[Exercise details] Only the lines from the one that contains "The width and" through the last line of the data below should be duplicated, exactly and without pictures.

(Collected data entries)
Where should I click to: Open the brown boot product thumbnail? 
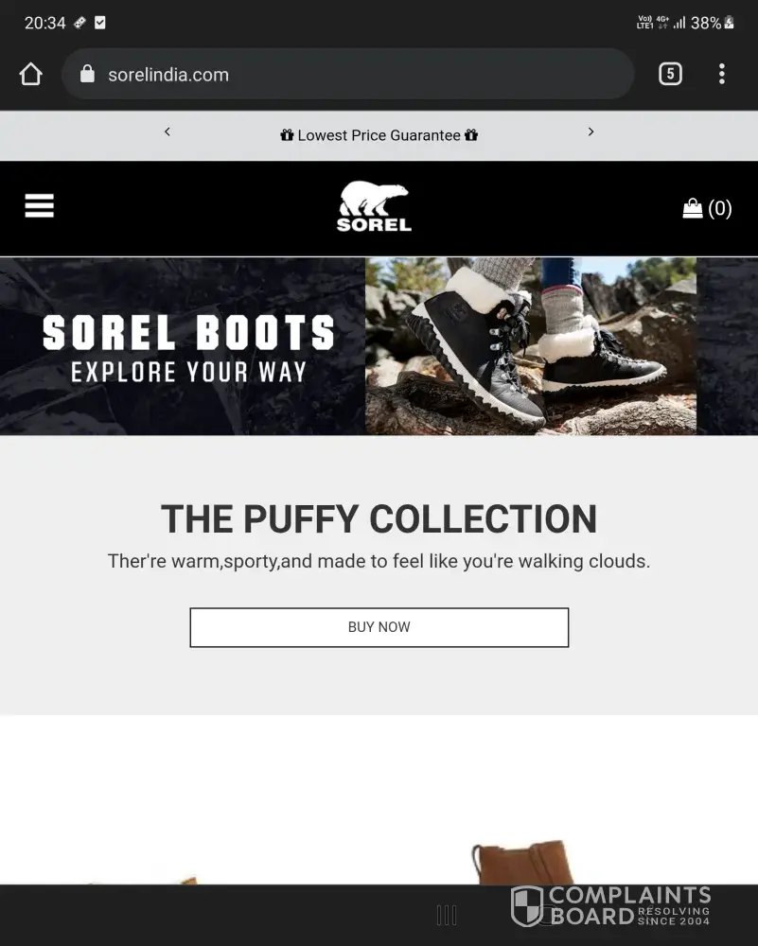click(522, 862)
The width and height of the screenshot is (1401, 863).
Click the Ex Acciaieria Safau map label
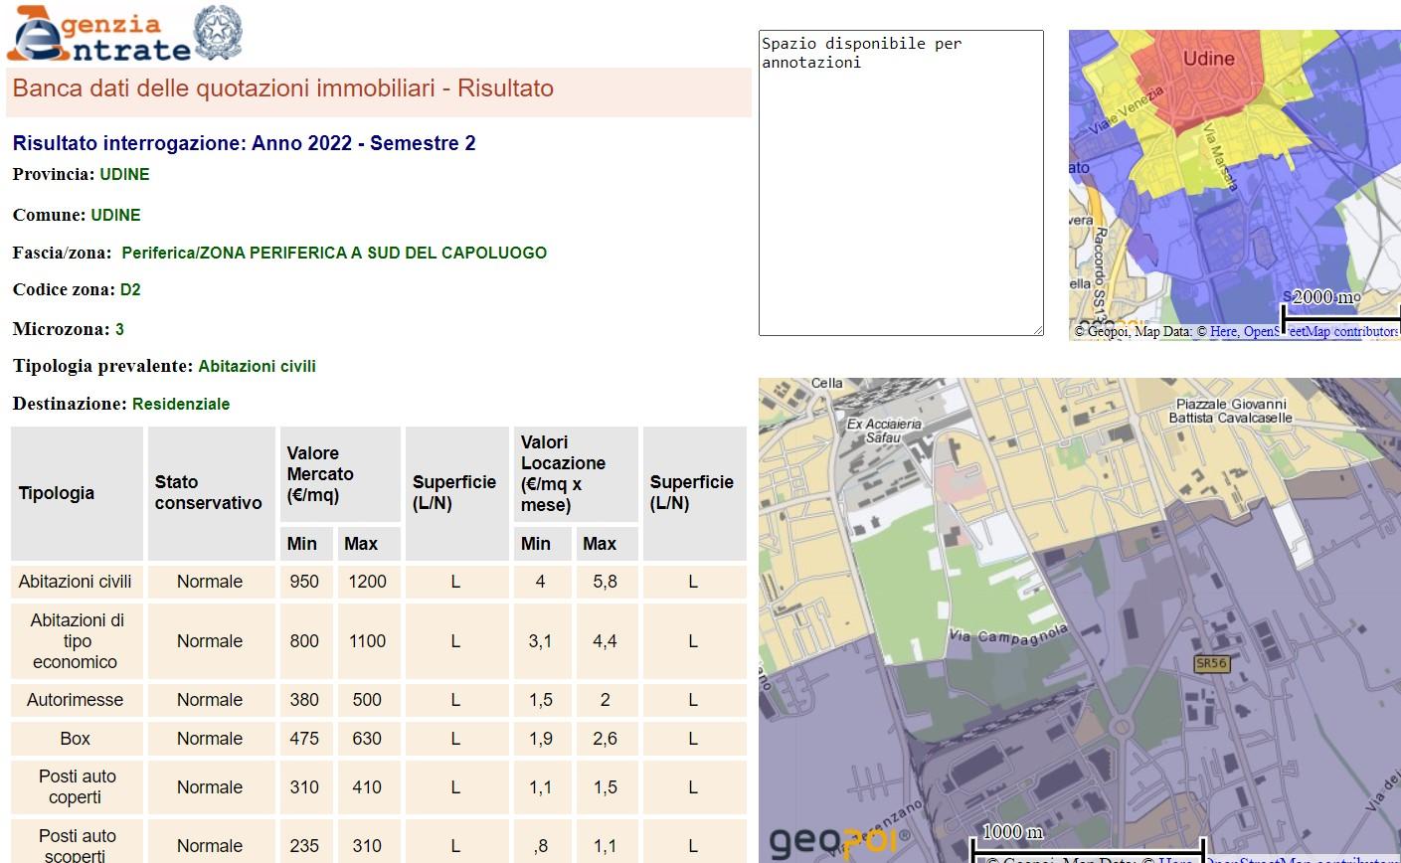coord(883,431)
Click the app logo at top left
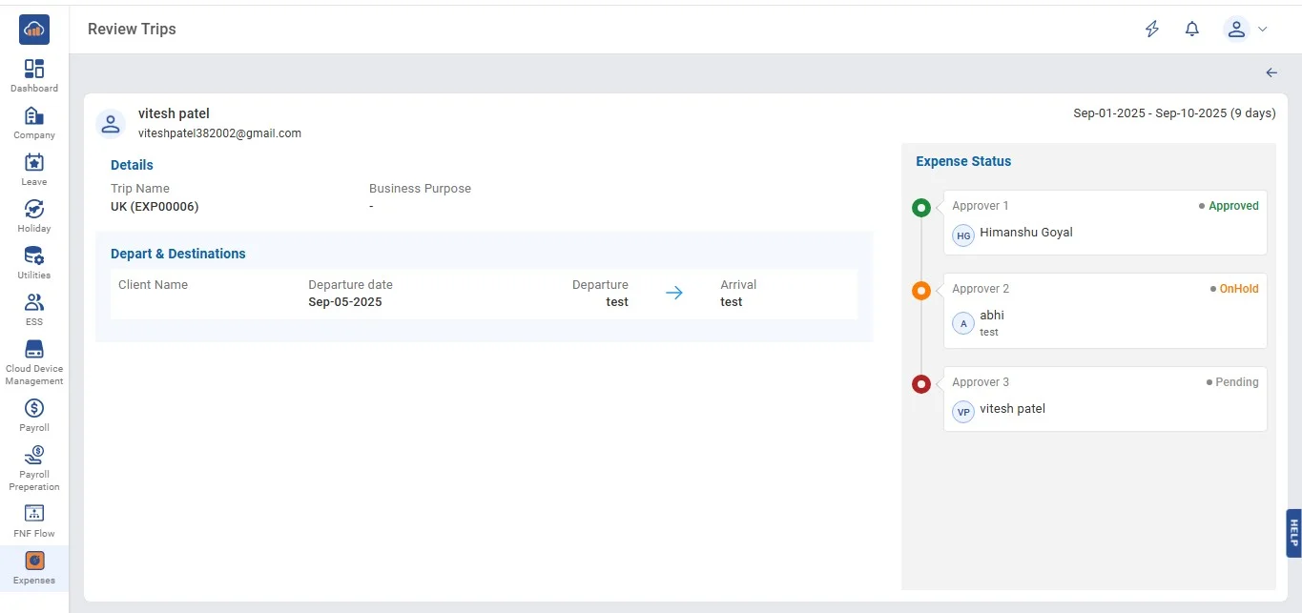This screenshot has height=613, width=1302. (x=34, y=30)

[Expected answer]
The width and height of the screenshot is (1401, 863).
Click the Ex Acciaieria Safau map label
coord(883,431)
Click the app logo at top left
This screenshot has height=613, width=1302. (x=34, y=30)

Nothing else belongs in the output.